Lemma second_wins_test_2 : second_wins one = false.
Proof. reflexivity. Qed.
Lemma second_wins_test_3 : second_wins star = false.
Proof. reflexivity. Qed.

(* Using those, we can finally define comparison functions between games. *)

Definition gt (g1 g2 : game) : bool := left_wins (minus g1 g2).
Definition lt (g1 g2 : game) : bool := right_wins (minus g1 g2).
Definition eq (g1 g2 : game) : bool := second_wins (minus g1 g2).
Definition incomp (g1 g2 : game) : bool := first_wins (minus g1 g2).

Lemma gt_test : gt one zero = true.
Proof. reflexivity. Qed.
Lemma lt_test : lt minus_one zero = true.
Proof. reflexivity. Qed.
Lemma eq_test : eq (sum star star) zero = true.
Proof. reflexivity. Qed.
Lemma incomp_test : incomp star zero = true.
Proof. reflexivity. Qed.

(* In case you're thinking this is too gross, you can abstract things
a little bit more. Let's define a datatype for representing players,
and a function for comparing members of that type. *)

Inductive side : Type := Left | Right.

Definition side_eq (s1 s2 : side) : bool :=
  match s1, s2 with
    | Left, Left => true
    | Right, Right => true
    | _, _ => false
  end.

(* The next function alternates between players *)
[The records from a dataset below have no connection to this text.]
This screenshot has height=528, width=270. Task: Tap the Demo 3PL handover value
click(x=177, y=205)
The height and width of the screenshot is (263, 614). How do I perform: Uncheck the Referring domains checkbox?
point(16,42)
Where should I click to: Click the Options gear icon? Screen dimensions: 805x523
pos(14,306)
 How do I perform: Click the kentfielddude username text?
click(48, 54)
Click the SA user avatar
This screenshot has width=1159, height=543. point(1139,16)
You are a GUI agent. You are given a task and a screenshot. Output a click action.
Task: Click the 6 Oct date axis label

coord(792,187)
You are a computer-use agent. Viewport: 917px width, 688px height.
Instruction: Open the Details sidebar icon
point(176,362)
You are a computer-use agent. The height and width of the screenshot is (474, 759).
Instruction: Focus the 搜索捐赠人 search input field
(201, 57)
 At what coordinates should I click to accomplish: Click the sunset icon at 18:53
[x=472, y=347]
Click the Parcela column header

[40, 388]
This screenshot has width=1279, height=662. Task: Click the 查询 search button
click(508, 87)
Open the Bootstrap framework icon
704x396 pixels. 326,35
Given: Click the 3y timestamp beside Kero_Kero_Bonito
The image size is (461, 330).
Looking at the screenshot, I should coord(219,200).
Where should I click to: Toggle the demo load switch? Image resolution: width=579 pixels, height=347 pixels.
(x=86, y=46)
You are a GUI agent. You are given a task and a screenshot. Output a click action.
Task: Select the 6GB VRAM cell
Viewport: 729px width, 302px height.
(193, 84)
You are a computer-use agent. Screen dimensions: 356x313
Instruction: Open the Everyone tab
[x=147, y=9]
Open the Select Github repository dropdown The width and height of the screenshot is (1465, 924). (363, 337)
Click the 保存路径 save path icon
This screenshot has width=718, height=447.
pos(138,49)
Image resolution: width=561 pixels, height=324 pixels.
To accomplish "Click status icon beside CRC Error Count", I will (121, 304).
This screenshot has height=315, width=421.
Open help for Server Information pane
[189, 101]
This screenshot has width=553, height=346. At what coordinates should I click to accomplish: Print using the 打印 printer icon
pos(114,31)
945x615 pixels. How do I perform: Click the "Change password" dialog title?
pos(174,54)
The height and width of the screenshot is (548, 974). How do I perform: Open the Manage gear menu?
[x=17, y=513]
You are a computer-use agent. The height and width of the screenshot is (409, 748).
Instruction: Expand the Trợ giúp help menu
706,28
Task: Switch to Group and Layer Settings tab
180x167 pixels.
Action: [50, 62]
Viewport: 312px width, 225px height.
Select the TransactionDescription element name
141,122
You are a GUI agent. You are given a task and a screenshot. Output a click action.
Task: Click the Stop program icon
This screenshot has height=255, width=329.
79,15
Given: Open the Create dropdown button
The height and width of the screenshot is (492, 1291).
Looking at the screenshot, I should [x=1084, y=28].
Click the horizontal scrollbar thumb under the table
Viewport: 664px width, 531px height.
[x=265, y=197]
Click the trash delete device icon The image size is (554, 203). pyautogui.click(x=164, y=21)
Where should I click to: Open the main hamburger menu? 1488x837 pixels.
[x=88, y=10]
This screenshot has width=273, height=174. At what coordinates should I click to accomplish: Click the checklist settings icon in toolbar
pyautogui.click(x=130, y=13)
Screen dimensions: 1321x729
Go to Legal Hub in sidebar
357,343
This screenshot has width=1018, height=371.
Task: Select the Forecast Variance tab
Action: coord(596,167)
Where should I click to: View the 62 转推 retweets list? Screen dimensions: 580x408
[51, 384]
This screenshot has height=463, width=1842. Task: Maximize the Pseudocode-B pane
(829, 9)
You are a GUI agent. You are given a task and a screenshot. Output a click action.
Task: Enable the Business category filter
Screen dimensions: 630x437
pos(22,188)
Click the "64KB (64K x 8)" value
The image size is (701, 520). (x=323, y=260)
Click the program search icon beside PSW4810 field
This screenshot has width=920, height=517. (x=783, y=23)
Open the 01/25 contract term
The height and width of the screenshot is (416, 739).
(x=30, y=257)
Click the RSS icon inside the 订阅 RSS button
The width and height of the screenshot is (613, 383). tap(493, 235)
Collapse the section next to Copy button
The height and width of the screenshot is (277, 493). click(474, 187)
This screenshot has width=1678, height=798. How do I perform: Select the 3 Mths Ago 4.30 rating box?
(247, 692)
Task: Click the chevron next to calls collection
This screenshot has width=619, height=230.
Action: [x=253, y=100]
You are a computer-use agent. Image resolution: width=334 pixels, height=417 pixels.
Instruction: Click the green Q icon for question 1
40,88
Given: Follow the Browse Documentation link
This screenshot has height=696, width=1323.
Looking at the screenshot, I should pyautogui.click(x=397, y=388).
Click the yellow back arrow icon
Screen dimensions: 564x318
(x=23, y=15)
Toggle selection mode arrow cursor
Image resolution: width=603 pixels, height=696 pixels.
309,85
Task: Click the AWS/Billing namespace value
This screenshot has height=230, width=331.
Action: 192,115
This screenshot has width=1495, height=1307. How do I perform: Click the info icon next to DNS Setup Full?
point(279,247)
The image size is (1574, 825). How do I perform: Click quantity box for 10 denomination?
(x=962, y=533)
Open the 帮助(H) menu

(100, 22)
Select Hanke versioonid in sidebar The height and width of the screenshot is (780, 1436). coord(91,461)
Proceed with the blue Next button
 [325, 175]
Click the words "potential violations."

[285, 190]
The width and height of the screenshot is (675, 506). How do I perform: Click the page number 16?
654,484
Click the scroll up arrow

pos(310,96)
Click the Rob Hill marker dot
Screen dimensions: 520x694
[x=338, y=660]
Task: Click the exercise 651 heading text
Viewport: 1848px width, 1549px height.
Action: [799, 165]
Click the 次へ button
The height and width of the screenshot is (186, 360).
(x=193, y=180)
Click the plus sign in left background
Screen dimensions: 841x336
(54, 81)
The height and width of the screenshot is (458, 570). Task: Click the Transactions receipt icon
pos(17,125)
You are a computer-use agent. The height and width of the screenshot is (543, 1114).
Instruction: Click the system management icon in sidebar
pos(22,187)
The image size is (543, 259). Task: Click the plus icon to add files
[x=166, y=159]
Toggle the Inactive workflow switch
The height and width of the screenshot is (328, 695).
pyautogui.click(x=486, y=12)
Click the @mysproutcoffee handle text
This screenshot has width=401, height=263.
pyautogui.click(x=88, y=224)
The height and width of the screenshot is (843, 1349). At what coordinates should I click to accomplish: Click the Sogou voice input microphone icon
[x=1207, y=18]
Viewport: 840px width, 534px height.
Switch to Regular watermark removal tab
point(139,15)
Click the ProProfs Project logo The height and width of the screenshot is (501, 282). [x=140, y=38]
Definition other (s : side) : side :=
  match s with
    | Left => Right
    | Right => Left
  end.

(* And moves selects the moves of a player from a game *)

Definition moves (g : game) (s : side) :=
  match s with
    | Left => left_moves g
    | Right => right_moves g
  end.

(* We can now write a function [wins s first g] that returns true iff
player [s] always wins game [g] when player [first] begins playing. *)

Fixpoint wins (s first : side) (g : game) : bool :=
  if side_eq s first then
    existsb (wins s (other first)) (moves g first)
  else
    forallb (wins s (other first)) (moves g first).

(* Now, we can define left_wins and right_wins generically: *)

Definition always_wins s g := wins s s g && wins s (other s) g.